Carey played Tom Horton on Days of Our Lives from its first episode in 1965. Carey said he took the show "because I couldn't get a movie at the time". He continued as Tom Horton until his death from lung cancer in Beverly Hills, California, in 1994.

During this time, Carey suffered from a drinking problem, and eventually joined Alcoholics Anonymous in 1982.

A longtime pipe smoker, he was seen in many films and early episodes of Days of Our Lives with it. He was ordered by his doctor to quit in September 1991 after having to take a leave of absence from Days in order to remove a cancerous tumor from one of his lungs. He returned to the show in November of that year.

He is most recognized today as the voice who recites the epigraph each day before the program begins: "Like sands through the hourglass, so are the Days of Our Lives." From 1966 to 1994 he would also intone, "This is Macdonald Carey, and these are the Days of Our Lives." (After Carey's death, the producers, out of respect for Carey's family, decided not to use the second part of the opening tagline.) At each intermission, his voice also says "We will return for the second half of Days of Our Lives in just a moment". Since the Horton family is still regarded as the core of Days of Our Lives, his memory has been allowed to remain imprinted on the show by leaving the voice-overs intact. He also served as voice-over for the very first PBS ident, in which he said "This is PBS ... the Public Broadcasting Service."

### Entries supplied:
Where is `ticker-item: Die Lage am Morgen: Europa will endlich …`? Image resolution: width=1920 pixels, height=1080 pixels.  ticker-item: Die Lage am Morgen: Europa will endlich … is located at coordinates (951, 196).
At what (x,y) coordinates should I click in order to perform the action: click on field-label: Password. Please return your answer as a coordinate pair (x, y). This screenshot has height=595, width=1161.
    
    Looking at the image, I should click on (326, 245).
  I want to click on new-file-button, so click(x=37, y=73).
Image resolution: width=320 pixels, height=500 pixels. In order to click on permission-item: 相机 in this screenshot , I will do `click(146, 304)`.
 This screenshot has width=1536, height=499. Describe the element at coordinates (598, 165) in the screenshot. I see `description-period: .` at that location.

### Required action 1:
Answer from the text about Macdonald Carey:
(a) In what year did Carey join Alcoholics Anonymous?
(b) In what month and year did Carey return to Days of Our Lives after his leave of absence?
(c) What words did Carey say in the very first PBS ident?
### Required action 2:
Retype the stretch of the text about Macdonald Carey from "Carey played Tom" through "California, in 1994.".

### Expected answer 1:
(a) 1982
(b) November 1991
(c) "This is PBS ... the Public Broadcasting Service."

### Expected answer 2:
Carey played Tom Horton on Days of Our Lives from its first episode in 1965. Carey said he took the show "because I couldn't get a movie at the time". He continued as Tom Horton until his death from lung cancer in Beverly Hills, California, in 1994.